Arrêt du 19 février 2010

IIe Cour de droit public

Composition

MM. les Juges Müller, Président, Merkli, Karlen, Zünd et Donzallaz.

Greffier: M. Vianin.

Parties

Office fédéral de la justice,

Bundeshaus West, 3003 Berne,

recourant,

contre

  1. La société anonyme X.________,

    en liquidation,

  2. A.________, B.________ et C.________,

    tous représentés par Me Charles Joye, avocat,

    intimés,

    Commission foncière rurale, section II.

    Objet

    Acquisition d'immeubles par des personnes à l'étranger,

    recours contre l'arrêt du Tribunal cantonal du canton de Vaud, Cour de droit administratif et public, du 4 décembre 2008.

    Faits:

    A.

    La société E.________ SA, inscrite au registre du commerce en 1971, sise à F.________, avait pour but la fourniture de conseils de gestion générale dans l'organisation et le planning de sociétés, l'étude et la promotion de tous marchés, ainsi que la prise et l'administration de participations dans toutes entreprises commerciales, financières, indu-strielles, immobilières et mobilières. Son capital-actions de 50'000 fr. était divisé en 500 actions au porteur d'une valeur nominale de 100 fr.

    Par convention du 3 décembre 1971, D.________, citoyen iranien alors domicilié à Téhéran, a acquis 350 actions de la société précitée. Cette transaction était soumise à la réalisation de deux conditions, à savoir l'aboutissement des pourparlers en vue de permettre à E.________ SA d'acquérir la totalité du capital-actions de la société X.________, ainsi que l'octroi par la Commission foncière rurale du canton de Vaud, section II (ci-après: la Commission foncière II), de l'autorisation d'effectuer cette prise de participation, vu la nationalité étrangère et le domicile à l'étranger de D.________. Inscrite au registre du commerce en 1971 et sise à G.________, la société X.________ avait pour but d'effectuer des opérations immobilières. Elle était propriétaire de la parcelle no xxx de la commune de G.________, d'une surface de 5'243 m², sur laquelle était érigé l'hôtel-restaurant "H.________".

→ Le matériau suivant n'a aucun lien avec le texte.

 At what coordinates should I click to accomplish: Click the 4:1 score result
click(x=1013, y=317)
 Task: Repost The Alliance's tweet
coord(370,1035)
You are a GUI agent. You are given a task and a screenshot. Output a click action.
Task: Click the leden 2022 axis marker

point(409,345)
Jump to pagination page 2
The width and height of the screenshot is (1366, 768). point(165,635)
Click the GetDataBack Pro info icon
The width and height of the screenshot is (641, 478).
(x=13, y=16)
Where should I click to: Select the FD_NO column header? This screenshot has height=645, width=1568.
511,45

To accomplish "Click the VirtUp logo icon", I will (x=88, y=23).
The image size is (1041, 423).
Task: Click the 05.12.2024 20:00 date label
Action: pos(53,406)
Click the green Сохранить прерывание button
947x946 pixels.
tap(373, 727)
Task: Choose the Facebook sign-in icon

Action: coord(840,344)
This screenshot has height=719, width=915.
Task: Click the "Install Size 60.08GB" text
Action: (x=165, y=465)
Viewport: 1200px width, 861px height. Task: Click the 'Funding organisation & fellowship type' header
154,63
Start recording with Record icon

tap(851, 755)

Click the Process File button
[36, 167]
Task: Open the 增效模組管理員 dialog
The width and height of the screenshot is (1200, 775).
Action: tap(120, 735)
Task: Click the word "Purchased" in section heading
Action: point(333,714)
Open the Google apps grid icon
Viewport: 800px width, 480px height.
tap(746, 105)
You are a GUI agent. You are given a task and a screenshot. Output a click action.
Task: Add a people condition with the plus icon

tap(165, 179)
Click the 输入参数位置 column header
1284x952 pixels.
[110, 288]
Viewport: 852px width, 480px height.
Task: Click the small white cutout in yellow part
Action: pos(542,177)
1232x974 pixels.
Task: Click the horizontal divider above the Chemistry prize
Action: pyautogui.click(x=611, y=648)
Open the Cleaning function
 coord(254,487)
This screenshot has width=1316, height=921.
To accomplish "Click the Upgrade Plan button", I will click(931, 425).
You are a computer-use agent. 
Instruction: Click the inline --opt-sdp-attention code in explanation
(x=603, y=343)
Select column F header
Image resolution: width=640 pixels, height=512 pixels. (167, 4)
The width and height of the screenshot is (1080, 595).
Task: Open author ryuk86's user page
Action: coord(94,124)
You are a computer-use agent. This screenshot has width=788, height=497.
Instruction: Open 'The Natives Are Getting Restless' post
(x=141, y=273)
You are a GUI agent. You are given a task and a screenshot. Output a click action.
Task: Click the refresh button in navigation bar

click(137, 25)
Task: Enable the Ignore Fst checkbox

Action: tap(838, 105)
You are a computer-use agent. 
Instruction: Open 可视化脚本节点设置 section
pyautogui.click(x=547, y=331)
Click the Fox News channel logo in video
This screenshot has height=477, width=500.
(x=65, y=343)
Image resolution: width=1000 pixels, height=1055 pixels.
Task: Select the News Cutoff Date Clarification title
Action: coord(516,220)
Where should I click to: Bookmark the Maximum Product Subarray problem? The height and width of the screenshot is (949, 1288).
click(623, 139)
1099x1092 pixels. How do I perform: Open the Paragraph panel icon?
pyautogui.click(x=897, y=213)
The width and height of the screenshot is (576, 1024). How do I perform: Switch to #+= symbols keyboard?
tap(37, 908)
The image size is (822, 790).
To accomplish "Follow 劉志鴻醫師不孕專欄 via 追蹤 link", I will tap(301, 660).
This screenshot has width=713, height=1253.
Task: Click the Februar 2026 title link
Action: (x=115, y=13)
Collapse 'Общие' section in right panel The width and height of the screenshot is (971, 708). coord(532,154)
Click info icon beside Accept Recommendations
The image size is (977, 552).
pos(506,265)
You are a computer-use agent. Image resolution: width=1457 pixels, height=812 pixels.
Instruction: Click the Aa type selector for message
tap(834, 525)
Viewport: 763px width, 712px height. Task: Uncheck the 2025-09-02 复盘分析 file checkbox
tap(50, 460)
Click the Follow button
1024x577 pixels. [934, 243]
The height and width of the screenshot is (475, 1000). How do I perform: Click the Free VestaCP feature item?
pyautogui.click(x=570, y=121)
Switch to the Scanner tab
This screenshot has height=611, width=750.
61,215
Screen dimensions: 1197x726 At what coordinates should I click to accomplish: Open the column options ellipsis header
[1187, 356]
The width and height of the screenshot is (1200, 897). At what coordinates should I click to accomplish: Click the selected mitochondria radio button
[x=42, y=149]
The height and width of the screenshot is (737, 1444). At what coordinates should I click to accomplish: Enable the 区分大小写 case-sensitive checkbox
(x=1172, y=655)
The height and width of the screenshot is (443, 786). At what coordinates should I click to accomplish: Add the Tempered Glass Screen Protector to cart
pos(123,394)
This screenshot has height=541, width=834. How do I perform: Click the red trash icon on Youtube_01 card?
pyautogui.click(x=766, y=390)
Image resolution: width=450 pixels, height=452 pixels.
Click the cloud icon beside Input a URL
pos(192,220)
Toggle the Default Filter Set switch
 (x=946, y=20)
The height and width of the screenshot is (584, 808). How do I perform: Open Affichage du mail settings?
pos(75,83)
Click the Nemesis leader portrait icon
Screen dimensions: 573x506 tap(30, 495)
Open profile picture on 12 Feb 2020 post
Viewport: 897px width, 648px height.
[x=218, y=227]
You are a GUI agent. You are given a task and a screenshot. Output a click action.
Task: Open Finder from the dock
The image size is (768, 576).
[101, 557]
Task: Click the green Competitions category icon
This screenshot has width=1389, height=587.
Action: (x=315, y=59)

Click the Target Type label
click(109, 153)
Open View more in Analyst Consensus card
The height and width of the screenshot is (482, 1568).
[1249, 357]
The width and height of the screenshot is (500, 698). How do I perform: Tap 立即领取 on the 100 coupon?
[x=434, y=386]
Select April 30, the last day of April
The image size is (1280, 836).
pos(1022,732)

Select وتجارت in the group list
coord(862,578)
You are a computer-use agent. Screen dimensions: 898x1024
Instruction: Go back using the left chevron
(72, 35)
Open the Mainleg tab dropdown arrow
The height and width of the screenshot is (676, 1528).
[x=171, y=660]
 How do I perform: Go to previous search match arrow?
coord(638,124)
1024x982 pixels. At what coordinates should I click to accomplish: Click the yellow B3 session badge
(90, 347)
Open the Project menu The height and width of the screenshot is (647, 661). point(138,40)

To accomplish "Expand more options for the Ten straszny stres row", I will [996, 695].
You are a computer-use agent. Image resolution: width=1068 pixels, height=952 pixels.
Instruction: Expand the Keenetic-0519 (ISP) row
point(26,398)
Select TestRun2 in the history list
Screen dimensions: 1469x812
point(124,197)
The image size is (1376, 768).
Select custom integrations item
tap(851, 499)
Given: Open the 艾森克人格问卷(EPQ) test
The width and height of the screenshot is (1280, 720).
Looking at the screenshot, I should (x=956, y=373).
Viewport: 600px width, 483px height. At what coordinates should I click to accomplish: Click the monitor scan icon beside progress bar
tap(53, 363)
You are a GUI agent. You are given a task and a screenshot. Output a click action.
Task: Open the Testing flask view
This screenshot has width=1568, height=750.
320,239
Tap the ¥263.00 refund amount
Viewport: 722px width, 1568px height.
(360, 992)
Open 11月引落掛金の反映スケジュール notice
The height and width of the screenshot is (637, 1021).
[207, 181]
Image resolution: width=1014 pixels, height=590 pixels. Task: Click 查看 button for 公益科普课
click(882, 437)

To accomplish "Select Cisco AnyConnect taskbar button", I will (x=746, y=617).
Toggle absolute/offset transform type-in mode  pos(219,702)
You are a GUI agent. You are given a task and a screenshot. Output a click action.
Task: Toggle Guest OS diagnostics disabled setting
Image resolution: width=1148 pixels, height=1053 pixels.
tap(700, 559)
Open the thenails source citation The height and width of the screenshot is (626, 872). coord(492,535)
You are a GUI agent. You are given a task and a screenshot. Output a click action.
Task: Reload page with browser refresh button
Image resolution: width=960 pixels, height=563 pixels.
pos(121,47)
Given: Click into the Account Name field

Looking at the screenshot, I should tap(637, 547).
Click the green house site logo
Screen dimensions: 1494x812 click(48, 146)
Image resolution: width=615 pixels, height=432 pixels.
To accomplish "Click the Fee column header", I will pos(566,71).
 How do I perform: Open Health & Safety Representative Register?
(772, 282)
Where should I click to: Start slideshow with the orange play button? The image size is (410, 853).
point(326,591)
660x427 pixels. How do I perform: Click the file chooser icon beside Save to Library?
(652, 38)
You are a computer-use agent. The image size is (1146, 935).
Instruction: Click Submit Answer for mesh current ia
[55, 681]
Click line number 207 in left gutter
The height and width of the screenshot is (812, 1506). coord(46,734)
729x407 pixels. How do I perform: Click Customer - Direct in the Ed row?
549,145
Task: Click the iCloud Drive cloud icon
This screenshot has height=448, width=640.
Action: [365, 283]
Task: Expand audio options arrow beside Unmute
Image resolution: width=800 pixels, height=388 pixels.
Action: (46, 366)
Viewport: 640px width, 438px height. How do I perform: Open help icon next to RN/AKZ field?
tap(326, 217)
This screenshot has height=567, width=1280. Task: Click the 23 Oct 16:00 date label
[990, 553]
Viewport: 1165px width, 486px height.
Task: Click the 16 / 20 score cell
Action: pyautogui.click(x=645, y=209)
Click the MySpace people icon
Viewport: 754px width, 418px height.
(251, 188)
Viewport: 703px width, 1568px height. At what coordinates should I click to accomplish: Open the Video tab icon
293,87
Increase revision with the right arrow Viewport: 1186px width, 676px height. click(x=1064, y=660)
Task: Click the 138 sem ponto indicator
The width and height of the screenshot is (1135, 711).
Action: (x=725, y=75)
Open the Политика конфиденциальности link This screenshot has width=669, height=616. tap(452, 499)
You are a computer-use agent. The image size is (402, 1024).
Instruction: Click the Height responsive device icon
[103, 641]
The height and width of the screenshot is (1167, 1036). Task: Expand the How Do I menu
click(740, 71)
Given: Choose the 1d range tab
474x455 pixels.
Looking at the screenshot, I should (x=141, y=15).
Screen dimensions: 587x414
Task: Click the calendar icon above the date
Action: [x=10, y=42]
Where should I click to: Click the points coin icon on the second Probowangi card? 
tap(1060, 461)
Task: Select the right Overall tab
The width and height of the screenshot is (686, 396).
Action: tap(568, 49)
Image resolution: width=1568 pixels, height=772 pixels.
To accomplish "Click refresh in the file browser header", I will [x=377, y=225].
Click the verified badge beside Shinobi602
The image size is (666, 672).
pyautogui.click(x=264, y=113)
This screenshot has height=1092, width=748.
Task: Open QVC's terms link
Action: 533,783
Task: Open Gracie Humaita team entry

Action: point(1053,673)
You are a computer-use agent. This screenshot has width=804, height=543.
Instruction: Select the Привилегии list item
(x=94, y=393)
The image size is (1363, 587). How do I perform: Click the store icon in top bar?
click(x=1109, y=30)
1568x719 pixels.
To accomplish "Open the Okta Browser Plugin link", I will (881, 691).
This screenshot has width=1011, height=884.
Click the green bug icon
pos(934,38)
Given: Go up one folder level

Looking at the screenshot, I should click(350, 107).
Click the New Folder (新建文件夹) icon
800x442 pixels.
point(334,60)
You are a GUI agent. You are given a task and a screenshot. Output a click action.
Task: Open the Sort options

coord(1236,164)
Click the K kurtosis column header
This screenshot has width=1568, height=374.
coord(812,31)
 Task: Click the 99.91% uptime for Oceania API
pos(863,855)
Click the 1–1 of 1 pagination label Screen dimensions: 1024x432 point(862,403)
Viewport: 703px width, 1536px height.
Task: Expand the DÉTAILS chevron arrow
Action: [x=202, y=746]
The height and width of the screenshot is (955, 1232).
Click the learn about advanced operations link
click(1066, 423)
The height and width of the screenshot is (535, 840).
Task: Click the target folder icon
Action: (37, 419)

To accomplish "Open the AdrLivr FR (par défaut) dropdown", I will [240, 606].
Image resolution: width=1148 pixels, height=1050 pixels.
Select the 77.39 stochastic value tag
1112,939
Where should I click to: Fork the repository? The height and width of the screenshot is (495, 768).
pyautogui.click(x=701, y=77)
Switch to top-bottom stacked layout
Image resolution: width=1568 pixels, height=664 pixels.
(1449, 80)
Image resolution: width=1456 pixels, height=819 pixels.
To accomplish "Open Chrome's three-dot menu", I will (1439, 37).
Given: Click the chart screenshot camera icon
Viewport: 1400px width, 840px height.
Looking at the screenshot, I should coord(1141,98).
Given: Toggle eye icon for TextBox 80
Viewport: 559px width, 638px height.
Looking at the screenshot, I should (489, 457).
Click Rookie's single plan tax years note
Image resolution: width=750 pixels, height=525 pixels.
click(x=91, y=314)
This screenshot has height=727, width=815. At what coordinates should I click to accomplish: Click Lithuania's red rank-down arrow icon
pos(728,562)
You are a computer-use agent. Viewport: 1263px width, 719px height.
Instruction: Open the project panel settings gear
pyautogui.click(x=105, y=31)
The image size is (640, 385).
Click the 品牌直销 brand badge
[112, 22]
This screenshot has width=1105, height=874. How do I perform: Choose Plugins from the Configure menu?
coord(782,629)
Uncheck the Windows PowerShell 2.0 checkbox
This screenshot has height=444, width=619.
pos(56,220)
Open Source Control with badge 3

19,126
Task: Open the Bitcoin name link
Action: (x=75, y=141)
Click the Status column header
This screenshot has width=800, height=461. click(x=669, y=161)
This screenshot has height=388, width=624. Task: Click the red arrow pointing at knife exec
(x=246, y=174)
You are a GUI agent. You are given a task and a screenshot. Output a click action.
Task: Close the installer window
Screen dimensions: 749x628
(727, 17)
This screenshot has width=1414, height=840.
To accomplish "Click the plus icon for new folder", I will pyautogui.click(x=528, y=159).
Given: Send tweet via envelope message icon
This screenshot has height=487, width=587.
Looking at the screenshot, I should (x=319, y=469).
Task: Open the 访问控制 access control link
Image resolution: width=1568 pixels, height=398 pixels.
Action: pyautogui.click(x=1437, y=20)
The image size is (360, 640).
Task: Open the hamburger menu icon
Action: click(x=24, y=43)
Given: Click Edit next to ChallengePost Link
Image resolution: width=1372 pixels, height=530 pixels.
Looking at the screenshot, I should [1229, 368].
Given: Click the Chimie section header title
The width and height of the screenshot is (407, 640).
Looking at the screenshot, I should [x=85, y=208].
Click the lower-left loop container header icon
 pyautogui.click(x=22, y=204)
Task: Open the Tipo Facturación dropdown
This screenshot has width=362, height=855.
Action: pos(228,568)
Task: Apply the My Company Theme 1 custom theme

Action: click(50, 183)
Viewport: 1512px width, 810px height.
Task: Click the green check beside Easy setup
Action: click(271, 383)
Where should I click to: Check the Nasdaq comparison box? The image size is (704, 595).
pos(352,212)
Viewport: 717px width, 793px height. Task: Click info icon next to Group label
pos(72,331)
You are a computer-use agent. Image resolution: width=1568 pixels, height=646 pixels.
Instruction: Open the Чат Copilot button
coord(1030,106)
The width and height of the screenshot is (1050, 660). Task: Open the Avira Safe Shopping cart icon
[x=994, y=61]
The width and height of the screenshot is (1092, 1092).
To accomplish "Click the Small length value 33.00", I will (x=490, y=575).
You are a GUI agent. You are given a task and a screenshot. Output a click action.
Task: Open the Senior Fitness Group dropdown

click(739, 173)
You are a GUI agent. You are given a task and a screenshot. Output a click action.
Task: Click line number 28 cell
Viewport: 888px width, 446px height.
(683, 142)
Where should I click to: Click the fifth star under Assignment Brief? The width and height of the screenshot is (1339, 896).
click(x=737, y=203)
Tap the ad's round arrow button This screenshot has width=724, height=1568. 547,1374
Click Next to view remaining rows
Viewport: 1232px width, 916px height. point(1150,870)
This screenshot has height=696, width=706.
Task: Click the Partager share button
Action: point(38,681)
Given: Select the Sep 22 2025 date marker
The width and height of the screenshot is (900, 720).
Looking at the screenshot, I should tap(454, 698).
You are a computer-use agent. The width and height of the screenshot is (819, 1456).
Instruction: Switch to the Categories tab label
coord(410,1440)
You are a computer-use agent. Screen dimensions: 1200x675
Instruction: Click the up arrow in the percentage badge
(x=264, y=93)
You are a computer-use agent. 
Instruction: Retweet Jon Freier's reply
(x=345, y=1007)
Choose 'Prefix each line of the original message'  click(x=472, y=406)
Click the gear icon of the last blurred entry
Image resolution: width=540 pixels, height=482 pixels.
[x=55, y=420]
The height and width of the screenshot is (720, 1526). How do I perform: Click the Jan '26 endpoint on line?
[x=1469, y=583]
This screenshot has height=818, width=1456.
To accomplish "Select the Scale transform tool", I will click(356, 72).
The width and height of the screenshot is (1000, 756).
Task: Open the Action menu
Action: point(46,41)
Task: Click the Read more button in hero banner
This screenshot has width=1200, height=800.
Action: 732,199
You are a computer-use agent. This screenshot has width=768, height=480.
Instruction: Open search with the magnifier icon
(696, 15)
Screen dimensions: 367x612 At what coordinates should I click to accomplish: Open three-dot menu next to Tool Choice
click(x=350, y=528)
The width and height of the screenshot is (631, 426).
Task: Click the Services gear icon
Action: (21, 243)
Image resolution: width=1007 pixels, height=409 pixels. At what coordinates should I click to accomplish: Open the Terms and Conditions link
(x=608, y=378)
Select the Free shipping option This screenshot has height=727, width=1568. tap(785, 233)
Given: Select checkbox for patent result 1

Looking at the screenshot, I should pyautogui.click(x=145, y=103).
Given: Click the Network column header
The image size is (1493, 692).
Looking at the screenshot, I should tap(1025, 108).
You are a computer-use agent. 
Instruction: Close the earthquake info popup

    Par décision du 28 décembre 1971, la Commission foncière II a accordé à la société E.________ SA l'autorisation d'acquérir la totalité du capital-actions de la société X.________. La formule remplie pour la demande d'autorisation mentionne que la société E.________ SA, détenue à 98% par des personnes ayant leur domicile ou leur siège à l'étranger, se proposait de faire cette acquisition en vue d'exploiter l'hôtel-restaurant "H.________".

    En avril 1972, après que E.________ SA eut effectivement acquis la totalité du capital-actions de la société X.________, D.________ a mandaté la J.________ SA, spécialiste de l'analyse hôtelière, aux fins d'établir "une analyse concernant l'exploitation de X.________". Dans son rapport du 18 mai 1972, la société mandatée a notamment relevé ce qui suit (p. 38):

    "Le rendement prévisionnel [à savoir 85'800 fr.] dans notre compte budgétaire ne suffit pas pour couvrir les charges financières, du moins pas au cours des premières années d'exploitation. Nous nous trouvons cependant en ce moment dans une phase économique qui se caractérise par un renchérissement extrême des prix. Ceci signifie que les recettes - en adaptant les prix d'hôtel et des consommations à temps, il en est de même pour les rendements - augmentent, alors que les investissements initiaux restent les mêmes. Par conséquent, la relation entre les charges financières et le rendement s'améliore, de manière qu'avec un développement normal des résultats d'exploitation, l'équilibre devrait être établi au plus tard après 3 ou 4 ans."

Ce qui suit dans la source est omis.